This Famous Photograph Inspired Me to Make Photographs
The photograph that inspired me to keep on photographing
On a YouTube channel called The Crit House lesser and more well known photographers are asked to share five images that inspired their pursuit in the genre. Some of the guests I have passing knowledge of, many I do not. Same with the photographs they single out as inspiration.
I appreciate the series because it’s not about gear. Which lately seems the only algorithm result dumped in my feed to choose to view.
It’s about photos. It’s about feelings. It’s about vision.
The tried and true greats like Cartier-Bresson and Mary Ellen Mark and Elliott Erwitt are oft mentioned, as well as more contemporary photographers like Todd Hido and Alex Webb.
What I’ve learned from this series is that there are as many photographers that inspire and that are inspired than perhaps grains of sand at a beach. This is good and how it should be. In the sped up reality of technology, photography has become accessible to just about everyone.
Maybe 90% of these people will never take it very seriously. Content to play. Content to make selfies and call it a day. But there will be, like me, a smaller percentage that are truly moved by the medium.
A small percentage that will see how a picture can shape a feeling or lead to an understanding.
A small percentage that use the act of taking photos as therapy. Or view images to find peace.
I imagined I could put together a similar list and share images that have led me down this path of self discovery. I’m sure at some point I will share that list with you; though of course it evolves as do I.
But the act of art is never about what moves us externally. It’s more the authentic what moves us inside.
Art is the ultimate hubris; because we create not for any audience but to please ourselves. I’m sure Rick Rubin or an endless list of other— including yourself— have thought this. You nod your head now not for my originality but agreement that the Four Agreements were written before I knew anything about picking up a pen to write (that dates me a bit).

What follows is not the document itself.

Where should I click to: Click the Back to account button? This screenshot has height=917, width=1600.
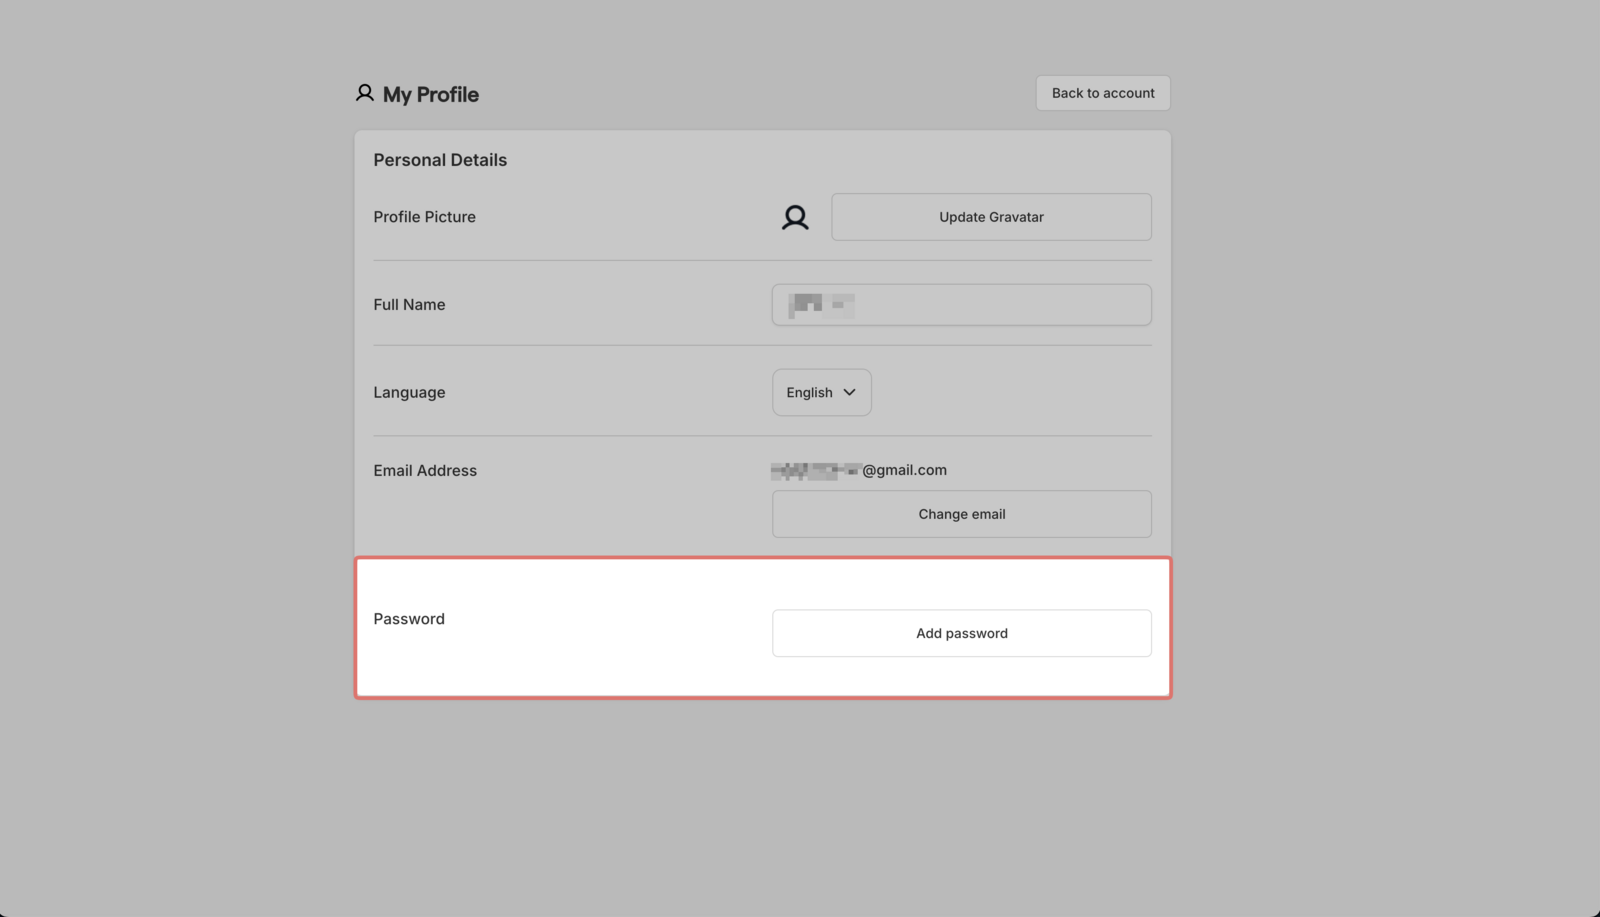click(1102, 92)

So the idea of what photographs inspired me to photograph, well, I think I will pick one of my own.
This extremely famous photograph was taken in 2011. In Laos. On the banks of the Mekong River in Luang Prabang.

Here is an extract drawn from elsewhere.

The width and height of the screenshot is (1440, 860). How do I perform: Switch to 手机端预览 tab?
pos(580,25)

The day before I had trudged up the mountain of Mount Phousi and let free a two small birds from a hand-held wooden cage; the symbolism was… letting free the spirit of my father who had passed the day before back in the United States.
The cage and the birds
I was numb for a variety of reasons, many covered already in my book, Lost in Language. This trip to the Far East was my way of letting go some demons. Of finding myself. Of pretending I knew what I was doing with $5,000 worth of Sony camera gear.

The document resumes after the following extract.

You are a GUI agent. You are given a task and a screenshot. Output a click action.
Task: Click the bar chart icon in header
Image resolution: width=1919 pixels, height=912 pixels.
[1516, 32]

I was too old to be a young guy doing the wild oats thing, then returning to reality and a respectable life at home. And too young to be an old guy making his last merry-go-round before submitting to a Disney inspired retirement condo.
In between was where I was. Of course, in between is where we all exist, young or old, always on the verge of settling and always on the go to not get there.
On the banks of the Mekong River that bled out several hundred miles away in the South China Sea, I walked with no idea where I was going. You could almost say now this resembles a movie that should have been made staring Meryl Streep and Robert Redford, with the directorial hand of Sydney Pollack that cast everything in a limelight of nostalgia and romanticism.
Except the fact I had a bowling ball in my stomach and the only co-star my imagination. It took a while more for the weight to recede and love come back into my life. In Laos I was more louse than lion. I’d be lying if it were another way, but that’s perhaps for a different blog.
One thing you learn in these eastern countries is there are more monks than no monks. I quickly learned they started young, that this was a career of choice because other careers were more lacking, that monks were people too, and in this case as rambunctious as any kids in more familiar surroundings, like play yards at elementary school.
I’m not taking away the spirituality aspect. I simply didn’t understand. The environment I walked through as a matter of course included the woven reality of boys and men clothed in saffron robes.
With an untrained photographers eye I saw all this in startling 3D. Everywhere and at every angle there was a photography to be taken. I peaked through cracked open doors and windowless windows. I snapped and snapped. I know back then I tried to take holy pictures because, well, I was taking photos of monks.
I failed, of course. Because I know nothing about their spirituality. I was a tourist snapping, not smelling the incense and thus the gravitas.
This picture I share with you is famous. Well, famous for me. Because years later I stopped thinking it was a ruined image. Because of the damn dog scratching itself. Didn’t the hound know it was surrounded by God’s disciples?
It took me years to know the truth and to appreciate this for what it was. Real. An alternate real that made it special. That made me think in arrears.
Think I knew how to take a photograph if I just let myself see.